Thursday 5 November 2015

Use a Real Cron with WordPress

I used to be part of a Network Marketing program that gave me a free blog. I like to post date posts so that i can work the day, setting them up then do what i want to do the rest of the week.

I was starting to notice though that my scheduled posts weren't getting posted. It turns out the "WP Cron" is a virtual cron, NOT a real Cron. So I want to show you how to set this up when you first install wordpress so that you get the best Cron Performance from your site.

The WP-Cron ONLY works when the page is loaded, so you do all your updates and never look at the post, the ONLY Time it's updated is when someone visits that page.

The reason for changing to a Real Cron is because the WP-Cron can kill your site, it can have many conflicts with plugins, dns, wp bugs, caching and large server load to name a few, so doing it this way you know its set and forget.

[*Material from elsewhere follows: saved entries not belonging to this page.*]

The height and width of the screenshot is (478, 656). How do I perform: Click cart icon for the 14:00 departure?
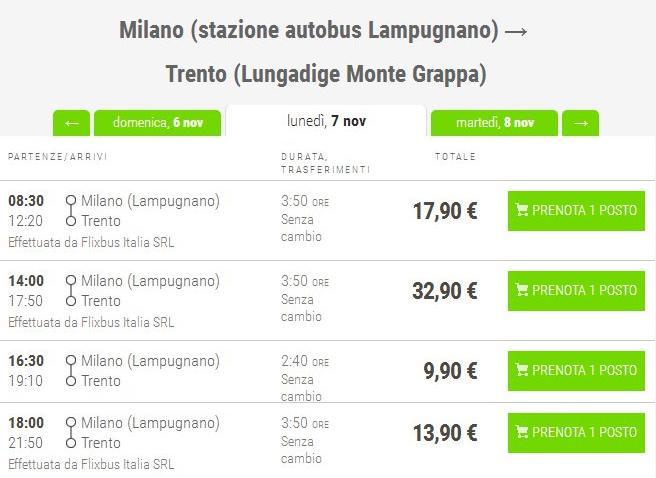(521, 291)

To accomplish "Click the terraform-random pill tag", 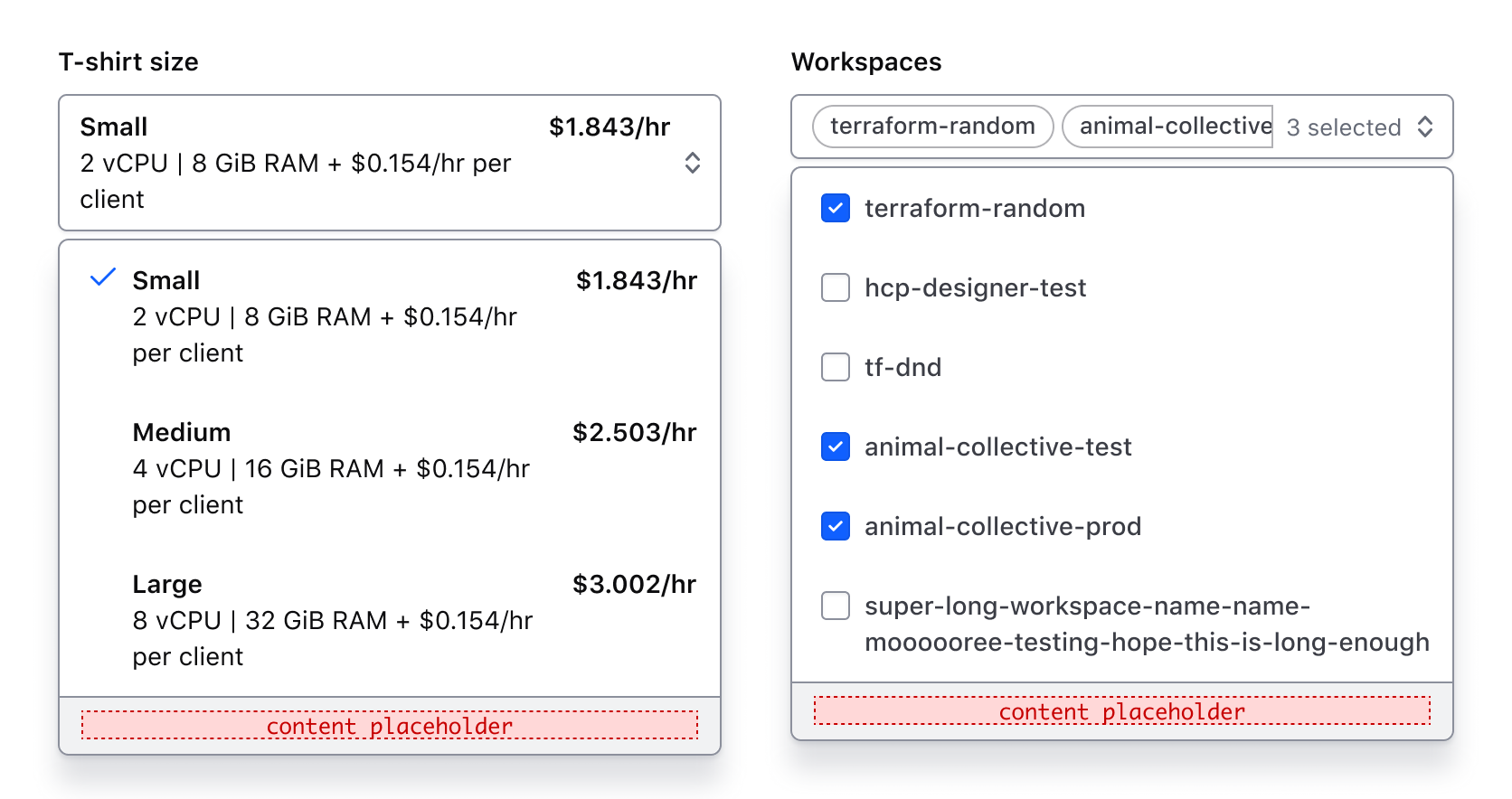I will pos(931,127).

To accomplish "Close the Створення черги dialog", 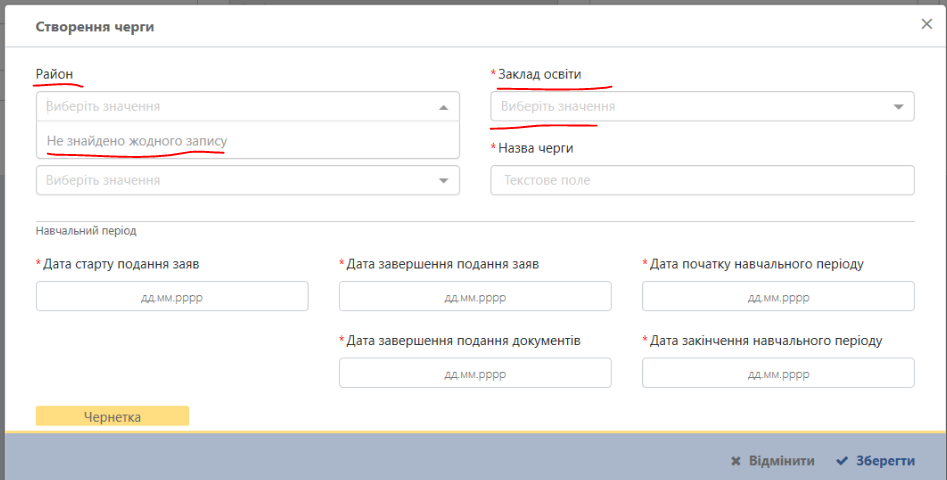I will click(926, 25).
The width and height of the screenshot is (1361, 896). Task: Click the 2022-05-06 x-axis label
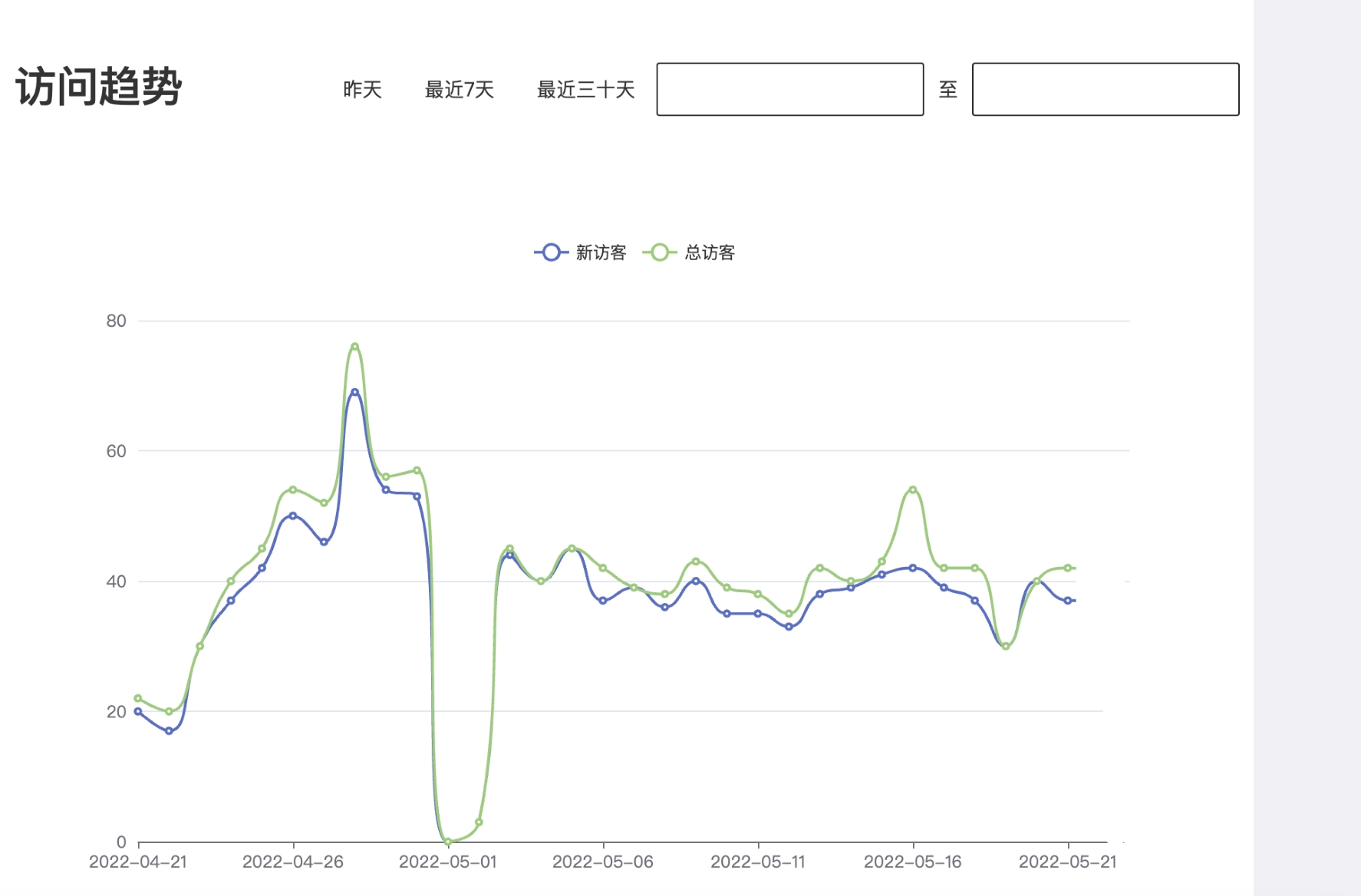coord(603,862)
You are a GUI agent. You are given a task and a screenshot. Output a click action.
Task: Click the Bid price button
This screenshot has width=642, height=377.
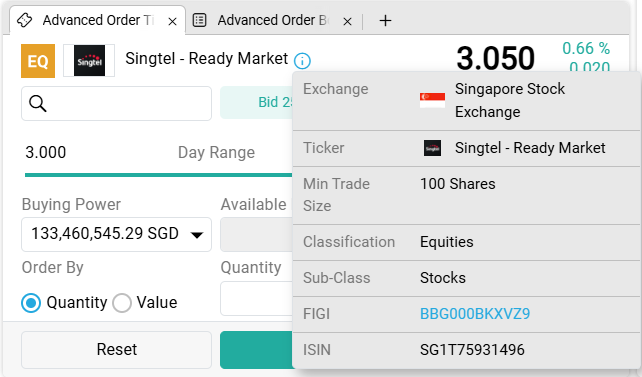pos(256,102)
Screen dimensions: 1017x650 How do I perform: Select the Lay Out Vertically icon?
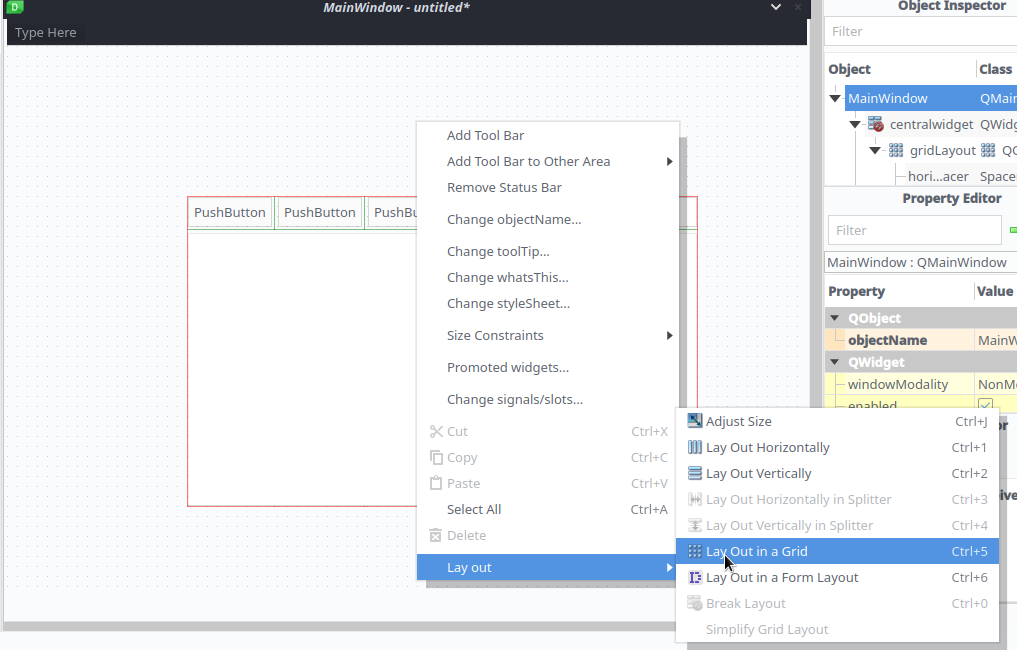(x=695, y=474)
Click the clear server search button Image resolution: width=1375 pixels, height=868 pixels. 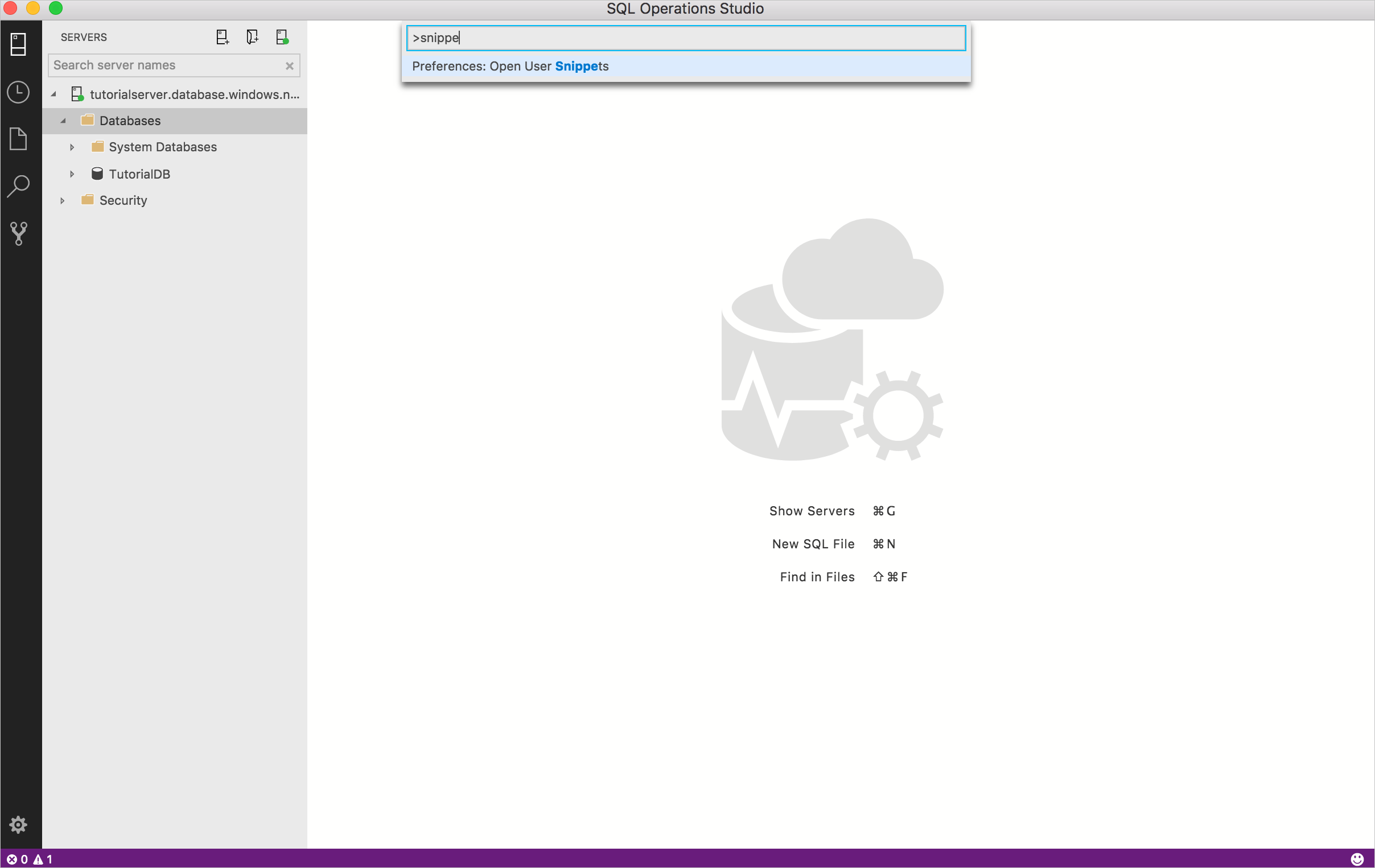[x=290, y=65]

So lets get into it, it really is easy once you know how. You need to download the file wp-config.php from your domain name. It is in the folder that you have put your blog on to.

www.yourdomain.com if your wordpress is in here then it will have wp-config.php

http://ift.tt/1x6HxVv if your wordpress is setup like this then it will have wp-config.php in there.

We download it by using our FTP Program. I use FileZilla which is a free ftp program. You can get Filezilla from http://ift.tt/1bnMdoX

You want the client version because your only going to put in your own urls. The ftp details to logon to your domain are your CPanel details usually.

http://ift.tt/1Mm4WIG
Username
PW

You will have got them from your host when you bought your hosting. If you cannot find them then contact your support on your hosting account.

Once you have ftp into your domain, go to your Public_html folder and navigate to where you installed WordPress.

Download wp-config.php to your local computer. Once it is on your computer you want to right click and open it with your notepad. I use this one to open my files

http://ift.tt/1HiZYbu

It is free. Really good and easy to use. Back to the file, after <?php you want to add this line to it

define('DISABLE_WP_CRON', true);

Then you want to click on save. We are going to upload this file back on to our domain, however before doing so, go to where you downloaded it from and rename the file already there. wp-config.php to wp-config.old

This way if anything goes wrong you still have the original file on your server, you can delete the one you upload and rename the one you renamed old, you would then get your settings back to their original set.

Does that make sense.

So NOW on your site you actually have NO Cron running at all because you have just told wordpress through its config file not to run any crons. We now need to go to your CPanel and goto your CRON Section and set one up manually.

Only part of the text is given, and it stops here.